* _TEXT SEGMENT_
____________

In a note at the end of the essay ‘The inoperative community,’ Jean-Luc Nancy describes the writing of our being-in-common, or of our being-with, as a community of writing: ‘inserted, alternated, shared, divided texts, as all texts are, offering that which does not belong to anyone, but which comes back to all: the community of writing, the writing of the community’ (1990: 104).1 In this essay, I wish to focus on the community of thinking between Jacques Derrida and Jean-Luc Nancy. The relationship between those two thinkers is far from unambiguous: if they can be said to be thinking together, it certainly does not simply mean that they think the same thing or that they think it in the same way.

To explicate this relationship in all its complexity, I will proceed in four steps. First, I want to show how, despite all the differences in strategy, we can find a certain commonality of project between Derrida and Nancy, namely the need to put community under erasure. Second, I want to focus on some of the different ways in which they carry out that project, namely by a deconstruction of fraternity or by an interruption of myth. In the third part, which represents the bulk of this essay, I want to show how the differences in strategy originate from different interpretations of the current philosophical and political context on the part of the two thinkers. I also want to show how this leads both of them to develop radically different concepts of singularities and of the plurality of such singularities. Lastly, I want to underline the link between both thinkers’ concepts of community and the political.

____________

* _MATERIAL SUPPLIED_
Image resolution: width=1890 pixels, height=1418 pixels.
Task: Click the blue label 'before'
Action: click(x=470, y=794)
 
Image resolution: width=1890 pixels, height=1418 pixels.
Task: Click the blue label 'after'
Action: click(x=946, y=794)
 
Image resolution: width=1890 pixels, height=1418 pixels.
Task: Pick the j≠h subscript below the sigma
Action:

____________

* _TASK LIST_
(a) Answer these about the passage on Derrida and Nancy:
(i) In a note at the end of which essay does Nancy describe a community of writing?
(ii) What shared project does the author find between Derrida and Nancy despite their differences in strategy?
(iii) Which of the four parts makes up the bulk of the essay?
(b) Go on with the passage on Derrida and Nancy from where it stops.
You can leave the items aside here.

* _THE RESPONSES_
(a)
(i) ‘The inoperative community.’
(ii) The need to put community under erasure.
(iii) The third part.

(b)
I. Similar project, different strategies

One way of interpreting the community of thinking between Jacques Derrida and Jean-Luc Nancy is as the sharing of a common project while adopting different strategies to carry it out, or placing emphasis on different phases of the project. Though Nancy would probably disagree,2 I think that there is some validity to the interpretation of their works in terms of a ‘common project/different strategies’…

Both Nancy and Derrida recognise the necessity of putting community under erasure. In a gesture similar to Heidegger’s, who crossed out Being in an attempt to remove it from its metaphysical interpretation as presence, as essence, it is also necessary, for both thinkers, to put community under erasure, and to think a community that is not an essence, not an identifiable totality which receives its meaning and determination from a transcendental signified, be it race, birth, gender, etc. Putting community under erasure, one affirms, as Spivak explains in her introduction to the English translation of De la grammatologie ‘both that the concept is inaccurate and that it is necessary’ (Derrida, 1976: xiv). One affirms both the need to write and the need to cross out community. While Nancy finds himself more on the side of the first affirmation, Derrida finds himself on the side of the second.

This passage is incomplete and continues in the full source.